» **ABOUT THIS TASK**: If a line in the entries contains the word "each", list it.

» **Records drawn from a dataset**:

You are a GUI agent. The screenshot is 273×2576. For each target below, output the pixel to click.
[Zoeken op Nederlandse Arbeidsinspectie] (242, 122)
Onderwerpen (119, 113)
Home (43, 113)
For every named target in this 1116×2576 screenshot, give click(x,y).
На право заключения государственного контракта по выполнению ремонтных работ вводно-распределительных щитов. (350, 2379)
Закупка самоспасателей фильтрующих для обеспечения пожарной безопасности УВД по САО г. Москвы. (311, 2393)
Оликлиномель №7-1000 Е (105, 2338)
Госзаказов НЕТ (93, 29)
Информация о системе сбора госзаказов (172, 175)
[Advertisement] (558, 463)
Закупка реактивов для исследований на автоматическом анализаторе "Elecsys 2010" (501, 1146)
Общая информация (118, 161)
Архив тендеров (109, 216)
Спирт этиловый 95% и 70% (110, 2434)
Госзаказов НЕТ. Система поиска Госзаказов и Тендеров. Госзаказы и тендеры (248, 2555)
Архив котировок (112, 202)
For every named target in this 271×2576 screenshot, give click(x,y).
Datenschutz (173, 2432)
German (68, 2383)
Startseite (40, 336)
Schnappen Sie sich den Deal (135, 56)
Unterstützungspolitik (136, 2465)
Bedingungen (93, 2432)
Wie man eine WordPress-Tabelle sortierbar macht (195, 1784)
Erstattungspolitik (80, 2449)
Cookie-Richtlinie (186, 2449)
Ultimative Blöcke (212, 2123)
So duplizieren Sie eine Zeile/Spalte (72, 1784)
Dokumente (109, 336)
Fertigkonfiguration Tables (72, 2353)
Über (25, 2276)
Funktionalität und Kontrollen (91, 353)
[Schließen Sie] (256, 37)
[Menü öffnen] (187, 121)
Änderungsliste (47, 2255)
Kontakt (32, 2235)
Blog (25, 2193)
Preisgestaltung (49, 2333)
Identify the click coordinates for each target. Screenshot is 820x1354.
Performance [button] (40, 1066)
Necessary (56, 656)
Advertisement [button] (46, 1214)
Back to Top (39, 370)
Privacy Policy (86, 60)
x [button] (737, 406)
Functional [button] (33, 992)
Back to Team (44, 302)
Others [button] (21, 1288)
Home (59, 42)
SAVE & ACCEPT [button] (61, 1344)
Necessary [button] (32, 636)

» **RESPONSE**:
You are a GUI agent. The screenshot is 273×2576. For each target below, output the pixel to click.
Identify the click coordinates for each target. Screenshot is 820x1354.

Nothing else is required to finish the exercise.